Member of the Michigan Senate from the 1st district
- In office January 1, 1905 – 1908
- Preceded by: William P. Scullen
- Succeeded by: Lawrence W. Snell

Member of the Michigan House of Representatives from the Wayne County 2nd district
- In office January 1, 1901 – 1902

Personal details
- Born: December 18, 1865 Ontario, Canada
- Died: September 21, 1928 (aged 62)
- Party: Republican
- Spouse: Mary Tireman

= Frederick C. Martindale =

American politician (1865–1928)

Frederick C. Martindale (December 18, 1865September 21, 1928) was an American politician who served as the 26th Secretary of State of Michigan from 1909 to 1914 as a member of the Republican Party. He previously served in both chambers of the Michigan Legislature.

==Early life==
Martindale was born in Canada West on December 18, 1865. Martindale was born to parents Wales C. and Clara Martindale.

==Career==
Martindale was a lawyer.
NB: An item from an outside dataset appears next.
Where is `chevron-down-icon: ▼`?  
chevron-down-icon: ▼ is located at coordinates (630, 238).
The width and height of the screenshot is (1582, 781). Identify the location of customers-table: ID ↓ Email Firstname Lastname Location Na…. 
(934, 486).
On January 2, 1901, Martindale as sworn in as a member Republican of the Michigan House of Representatives from the Wayne County 2nd district. He served in this position until 1902. In 1902, Martindale unsuccessfully ran for position of the member of the Michigan Senate from the 1st district. On January 4, 1905, Martindale was sworn in to this position, which he served in until 1908. Martindale served as Michigan Secretary of State from 1909 to 1914.

==Personal life==
Marindale married Mary Tireman.

==Death==
Martindale killed himself via self-inflicted gunshot wound on September 21, 1928.